[Opening EXCERPTED DATA section]

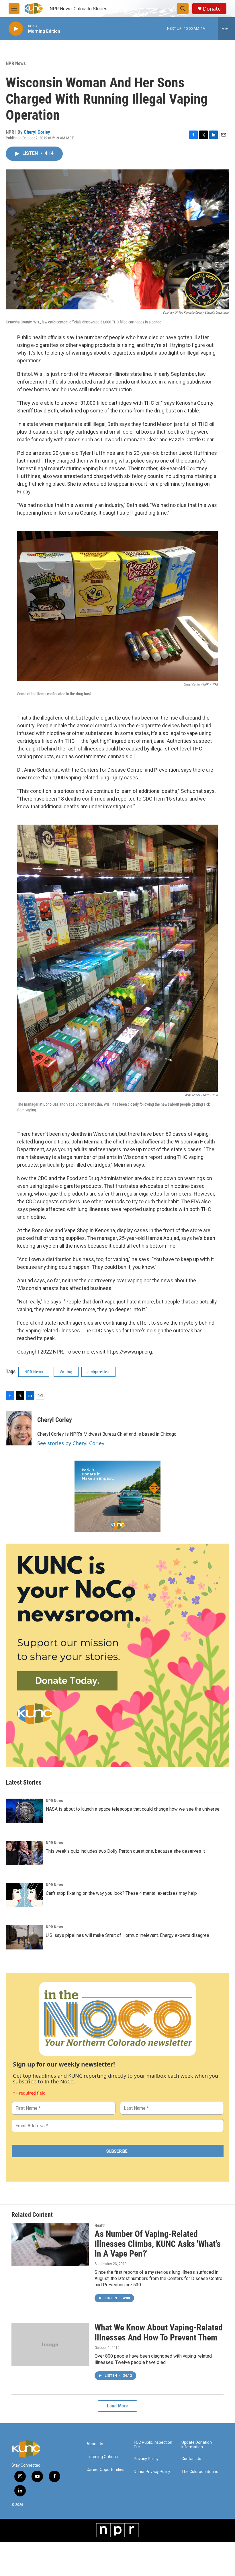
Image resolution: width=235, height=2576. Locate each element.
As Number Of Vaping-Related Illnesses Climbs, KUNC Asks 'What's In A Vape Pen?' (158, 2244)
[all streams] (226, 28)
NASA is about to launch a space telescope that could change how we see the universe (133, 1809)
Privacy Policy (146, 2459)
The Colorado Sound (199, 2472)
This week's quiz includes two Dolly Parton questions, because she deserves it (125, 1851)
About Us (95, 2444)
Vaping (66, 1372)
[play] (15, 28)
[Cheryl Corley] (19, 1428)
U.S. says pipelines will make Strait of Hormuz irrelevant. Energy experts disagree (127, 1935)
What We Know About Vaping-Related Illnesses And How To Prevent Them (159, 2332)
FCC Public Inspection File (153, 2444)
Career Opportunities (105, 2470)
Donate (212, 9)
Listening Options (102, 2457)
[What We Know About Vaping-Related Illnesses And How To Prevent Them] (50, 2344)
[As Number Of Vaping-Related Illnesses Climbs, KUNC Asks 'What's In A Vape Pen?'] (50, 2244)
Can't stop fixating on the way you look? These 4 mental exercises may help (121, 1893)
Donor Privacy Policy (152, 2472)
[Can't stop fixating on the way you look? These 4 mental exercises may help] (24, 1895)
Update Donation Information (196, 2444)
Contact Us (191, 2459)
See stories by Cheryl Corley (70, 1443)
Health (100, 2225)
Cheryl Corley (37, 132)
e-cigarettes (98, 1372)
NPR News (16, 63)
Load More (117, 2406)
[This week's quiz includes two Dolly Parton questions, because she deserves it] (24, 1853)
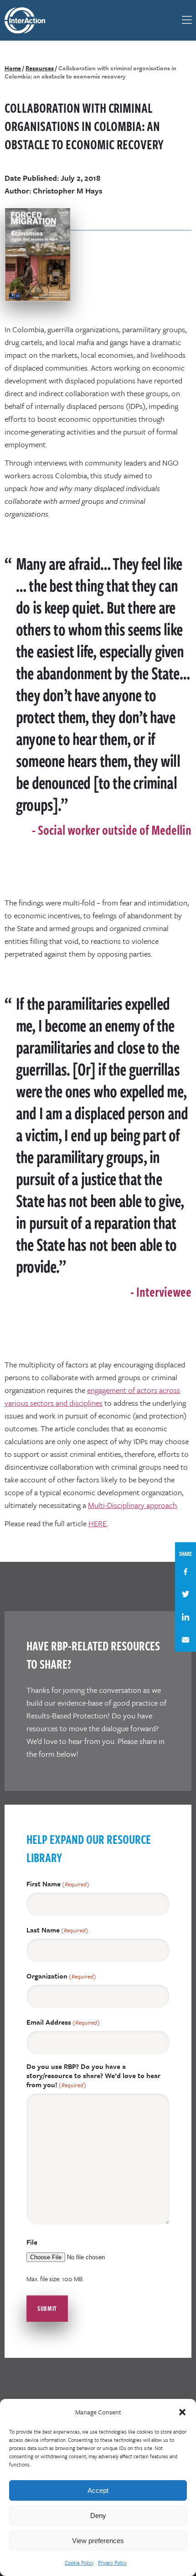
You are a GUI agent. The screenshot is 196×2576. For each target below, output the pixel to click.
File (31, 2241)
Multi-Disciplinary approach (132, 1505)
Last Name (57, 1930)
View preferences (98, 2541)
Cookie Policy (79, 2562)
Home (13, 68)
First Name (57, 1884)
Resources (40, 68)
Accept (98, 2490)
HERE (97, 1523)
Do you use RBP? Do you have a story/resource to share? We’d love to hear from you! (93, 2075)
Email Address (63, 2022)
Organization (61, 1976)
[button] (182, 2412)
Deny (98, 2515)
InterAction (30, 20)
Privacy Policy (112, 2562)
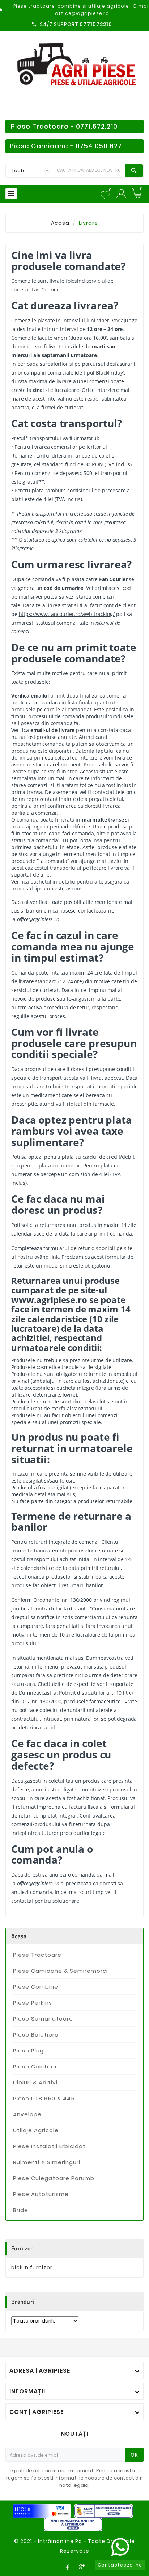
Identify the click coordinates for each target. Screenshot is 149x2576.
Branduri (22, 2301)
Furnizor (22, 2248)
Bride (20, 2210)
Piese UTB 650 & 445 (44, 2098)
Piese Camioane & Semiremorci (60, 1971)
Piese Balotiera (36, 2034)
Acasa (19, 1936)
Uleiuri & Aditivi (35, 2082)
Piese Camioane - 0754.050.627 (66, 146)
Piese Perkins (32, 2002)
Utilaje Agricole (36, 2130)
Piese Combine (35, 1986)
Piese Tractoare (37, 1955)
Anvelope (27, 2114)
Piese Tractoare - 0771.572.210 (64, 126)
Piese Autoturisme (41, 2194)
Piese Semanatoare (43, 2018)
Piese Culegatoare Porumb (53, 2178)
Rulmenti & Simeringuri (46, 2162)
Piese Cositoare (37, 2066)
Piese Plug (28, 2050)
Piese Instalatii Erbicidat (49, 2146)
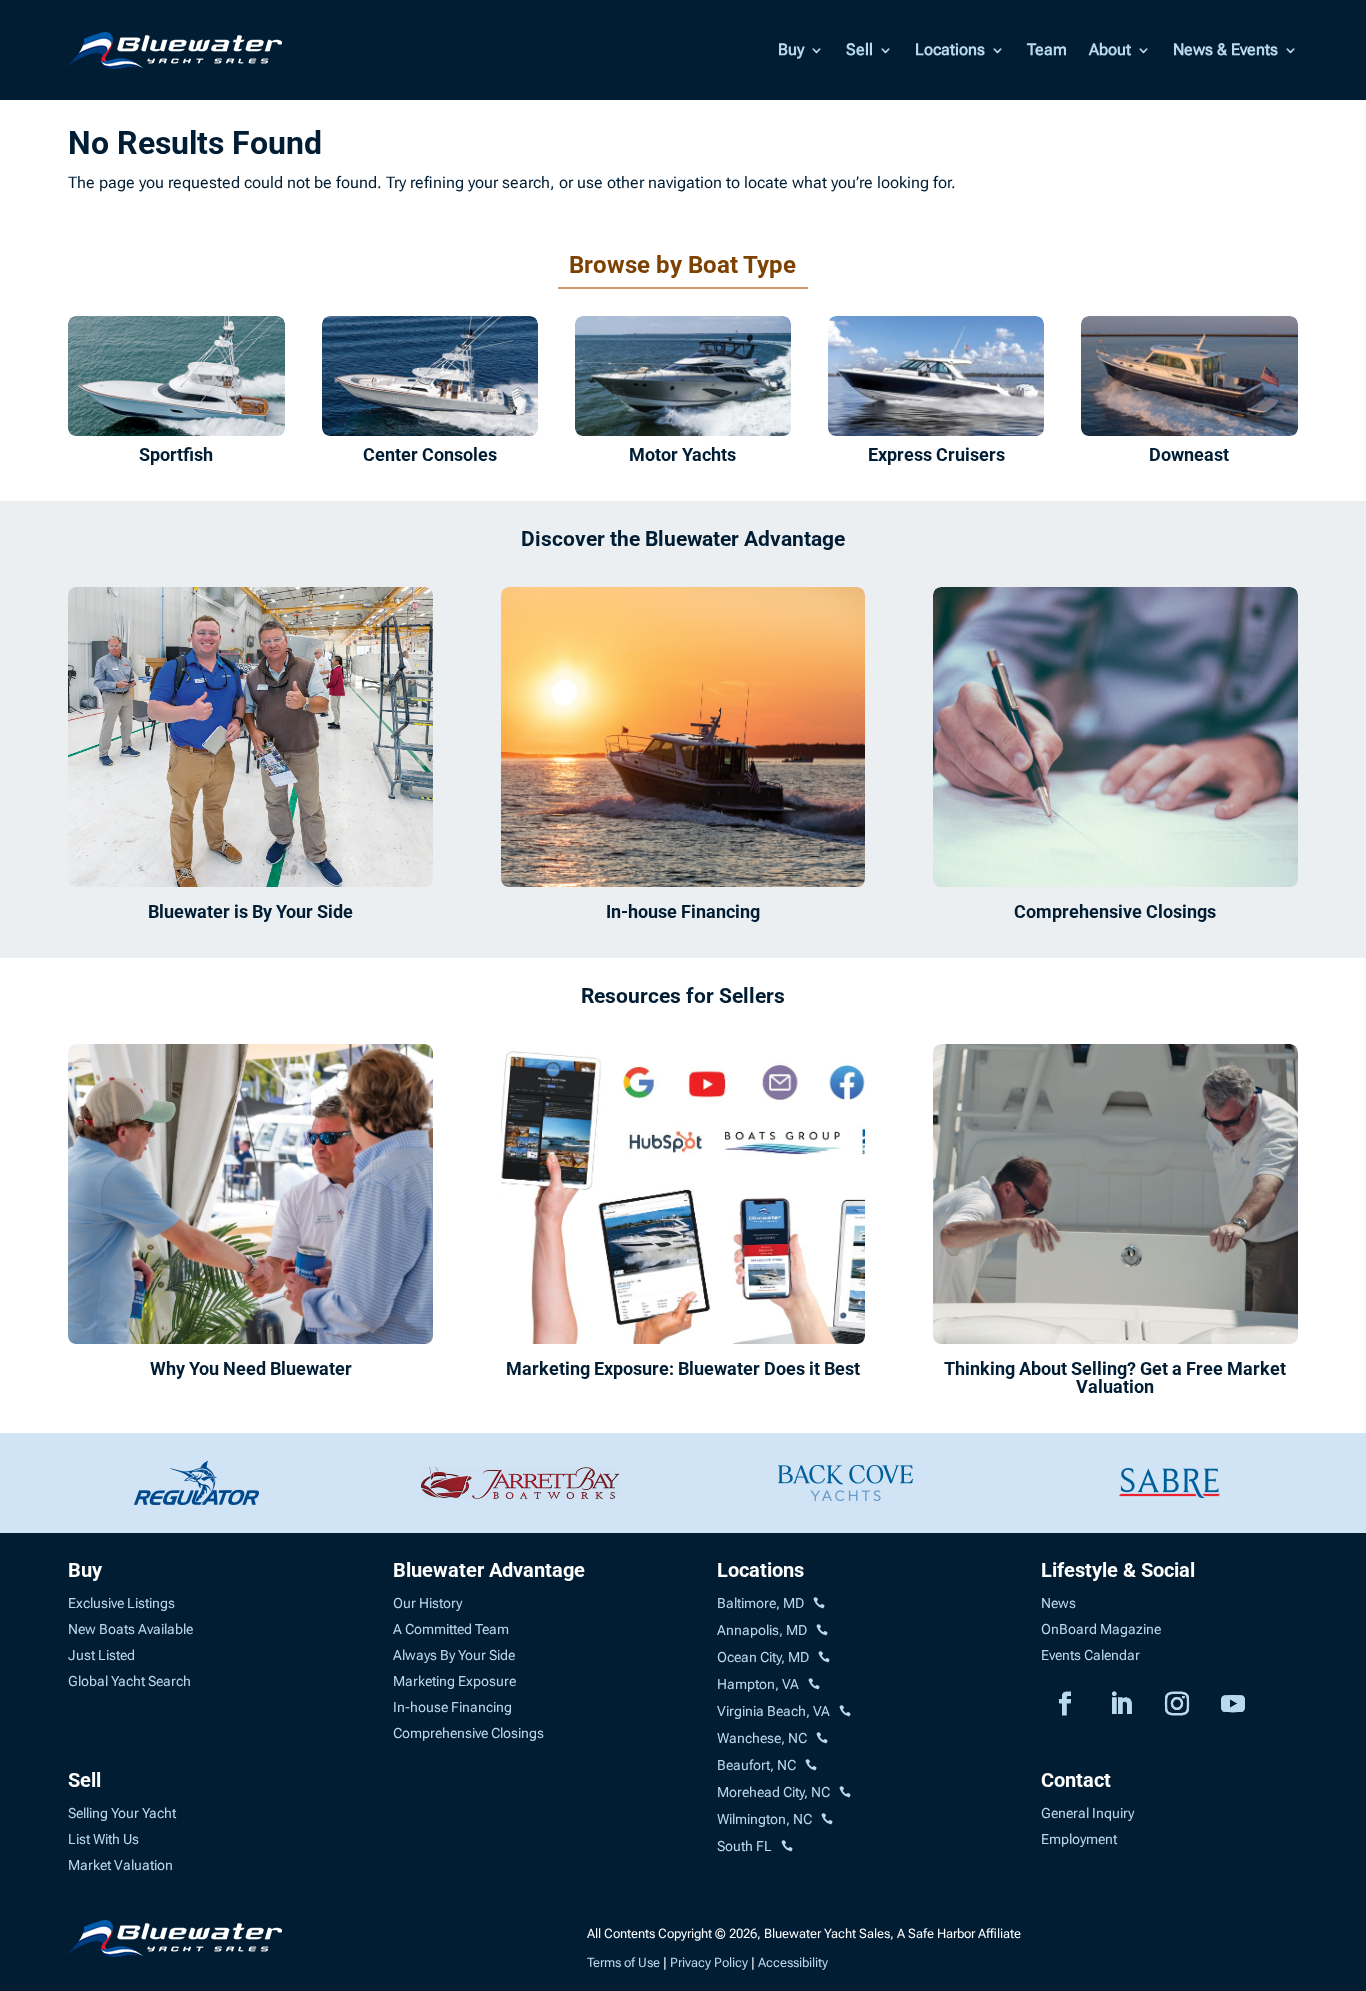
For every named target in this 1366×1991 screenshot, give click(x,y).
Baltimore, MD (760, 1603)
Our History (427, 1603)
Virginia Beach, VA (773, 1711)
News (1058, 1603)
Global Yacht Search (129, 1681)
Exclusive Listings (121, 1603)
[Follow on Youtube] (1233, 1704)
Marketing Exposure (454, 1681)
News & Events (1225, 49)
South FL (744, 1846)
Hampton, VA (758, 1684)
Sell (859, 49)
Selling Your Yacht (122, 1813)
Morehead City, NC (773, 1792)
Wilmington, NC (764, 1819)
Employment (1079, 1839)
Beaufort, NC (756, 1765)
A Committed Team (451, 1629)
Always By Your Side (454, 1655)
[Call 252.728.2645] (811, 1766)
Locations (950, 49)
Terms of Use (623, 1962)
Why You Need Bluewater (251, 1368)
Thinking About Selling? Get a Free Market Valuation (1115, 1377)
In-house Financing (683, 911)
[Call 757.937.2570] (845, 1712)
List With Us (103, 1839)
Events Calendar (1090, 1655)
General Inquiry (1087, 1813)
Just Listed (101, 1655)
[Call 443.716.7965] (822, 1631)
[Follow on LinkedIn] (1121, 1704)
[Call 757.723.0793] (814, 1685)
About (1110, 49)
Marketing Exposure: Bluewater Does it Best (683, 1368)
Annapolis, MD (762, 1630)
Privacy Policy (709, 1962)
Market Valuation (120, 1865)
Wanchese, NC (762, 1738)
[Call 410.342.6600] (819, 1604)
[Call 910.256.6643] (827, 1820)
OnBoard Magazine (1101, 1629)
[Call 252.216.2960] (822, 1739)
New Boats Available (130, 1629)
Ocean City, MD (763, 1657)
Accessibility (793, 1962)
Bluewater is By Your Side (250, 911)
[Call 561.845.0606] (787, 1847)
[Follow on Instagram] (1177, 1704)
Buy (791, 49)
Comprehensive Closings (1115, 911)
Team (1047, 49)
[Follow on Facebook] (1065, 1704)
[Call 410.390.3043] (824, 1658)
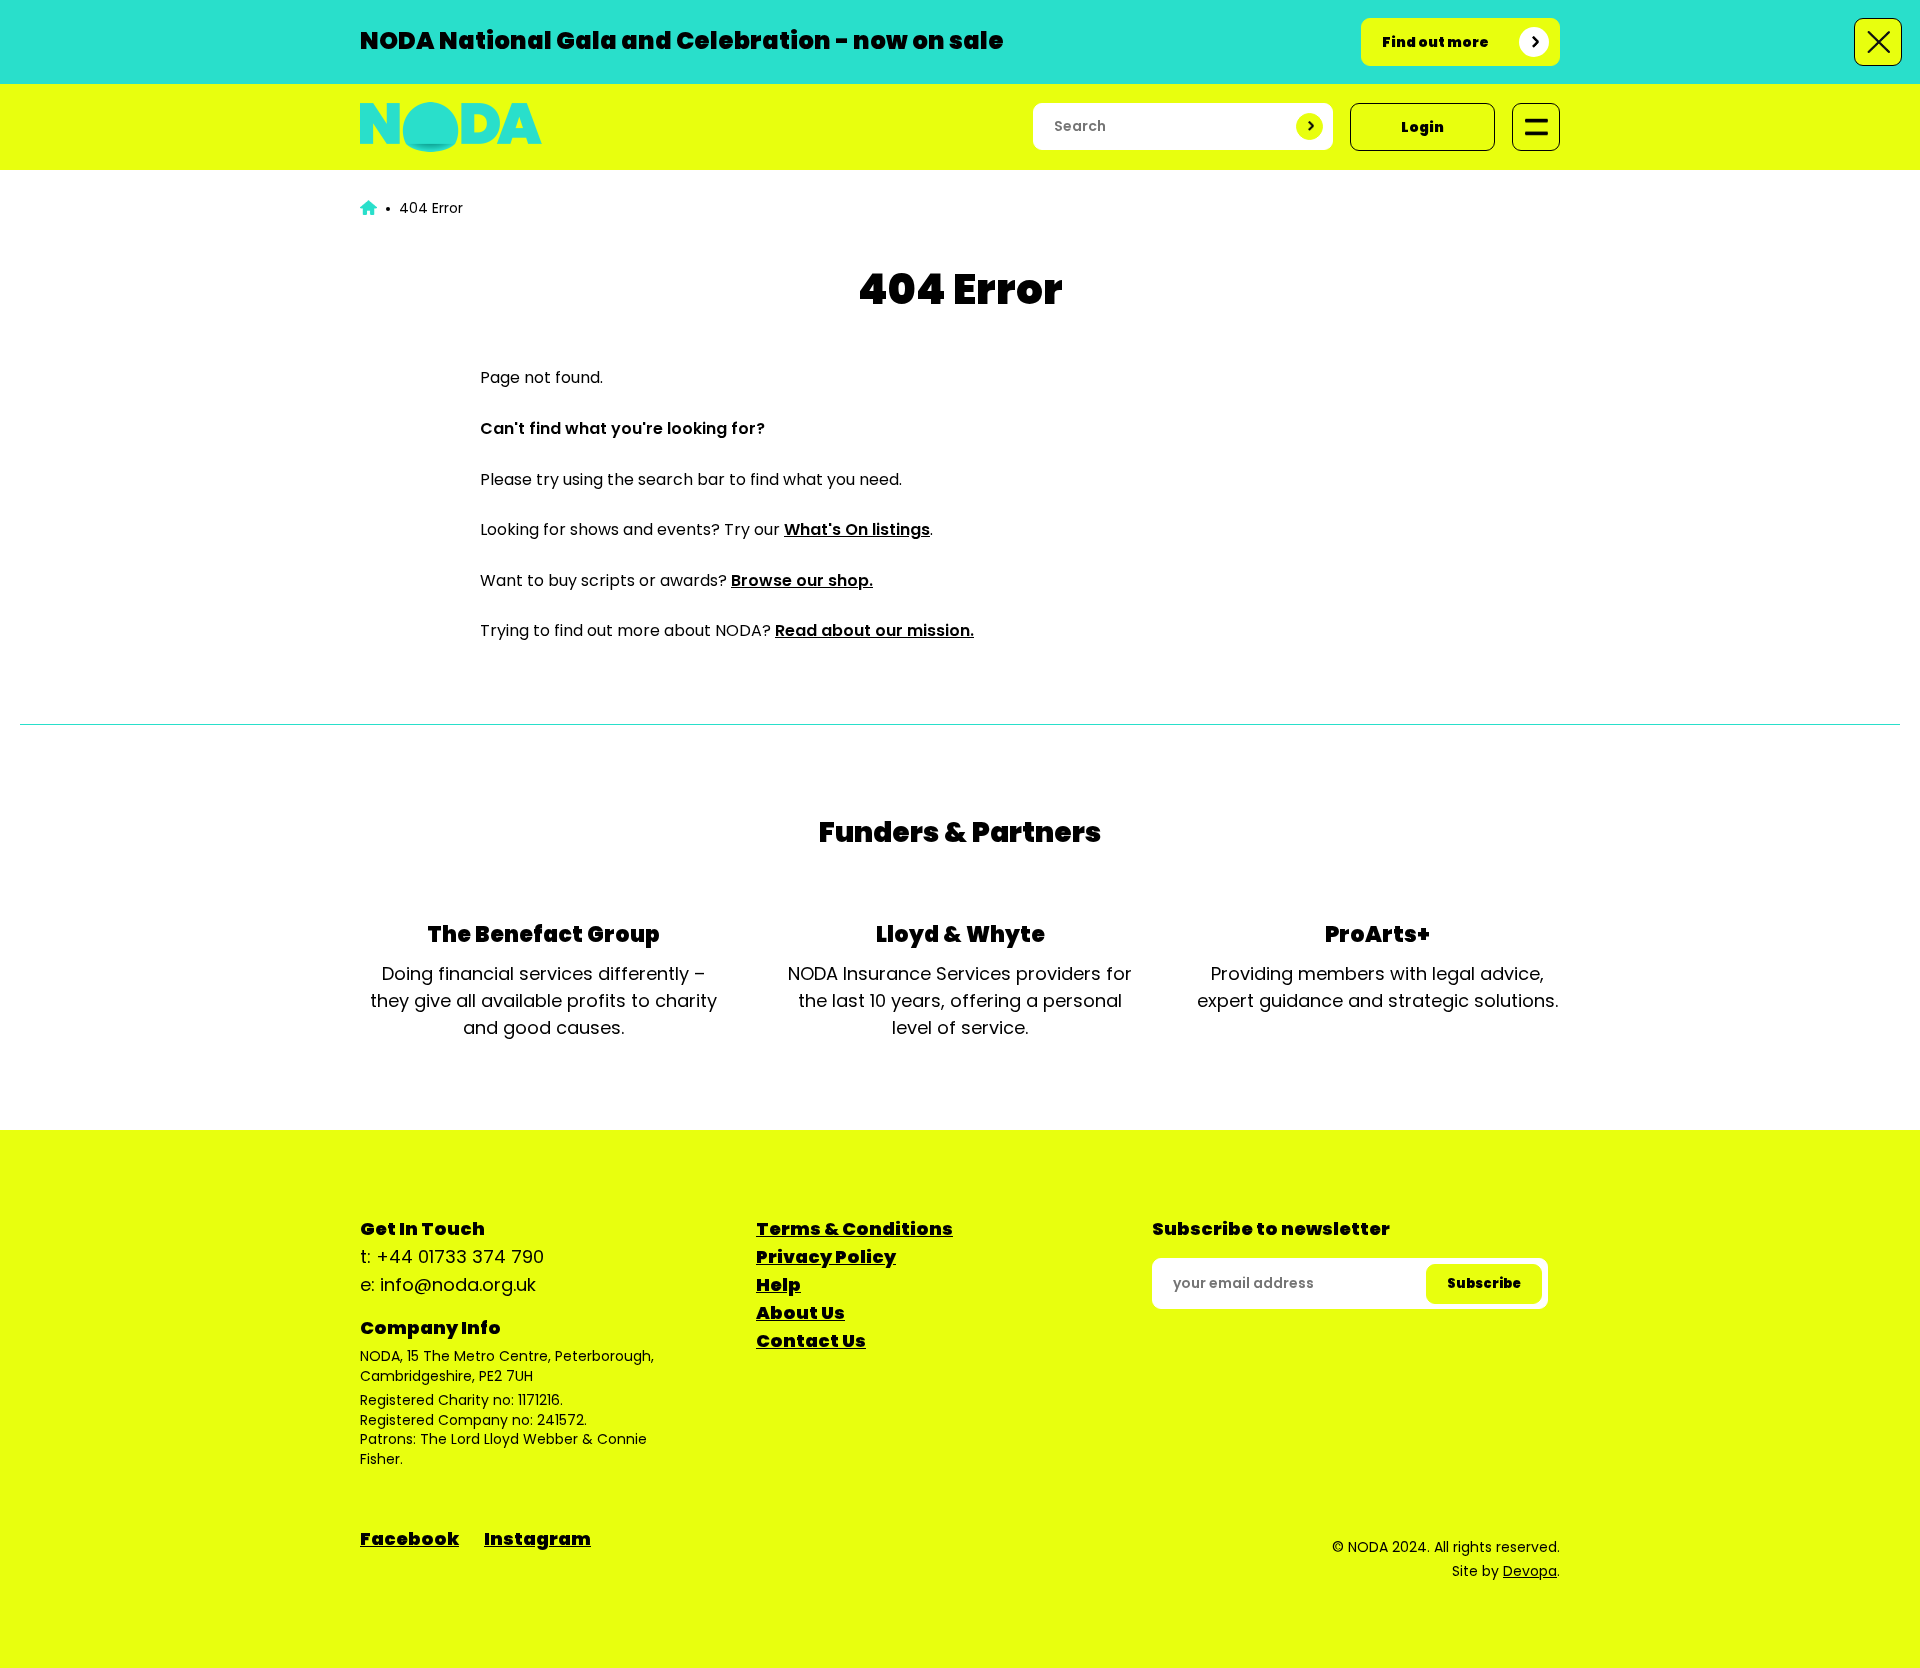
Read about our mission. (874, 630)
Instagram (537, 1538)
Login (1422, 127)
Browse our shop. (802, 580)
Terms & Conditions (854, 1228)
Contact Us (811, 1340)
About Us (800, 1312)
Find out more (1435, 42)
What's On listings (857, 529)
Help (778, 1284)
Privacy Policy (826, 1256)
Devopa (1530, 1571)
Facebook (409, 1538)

[Closing EXCERPTED DATA section]

WHAT IS NEEDED: Copy the lines above exactly, beginning at the line that has "About Us (95, 2444)" and stopping after the line that has "[As Number Of", and omit the rest.

TASK OUTPUT:
About Us (95, 2444)
Vaping (66, 1372)
[play] (15, 28)
[Cheryl Corley] (19, 1428)
U.S. says pipelines will make Strait of Hormuz irrelevant. Energy experts disagree (127, 1935)
What We Know About Vaping-Related Illnesses And How To Prevent Them (159, 2332)
FCC Public Inspection File (153, 2444)
Career Opportunities (105, 2470)
Donate (212, 9)
Listening Options (102, 2457)
[What We Know About Vaping-Related Illnesses And How To Prevent Them] (50, 2344)
[As Number Of Vaping-Related Illnesses Climbs, KUNC Asks 'What's In A Vape Pen?'] (50, 2244)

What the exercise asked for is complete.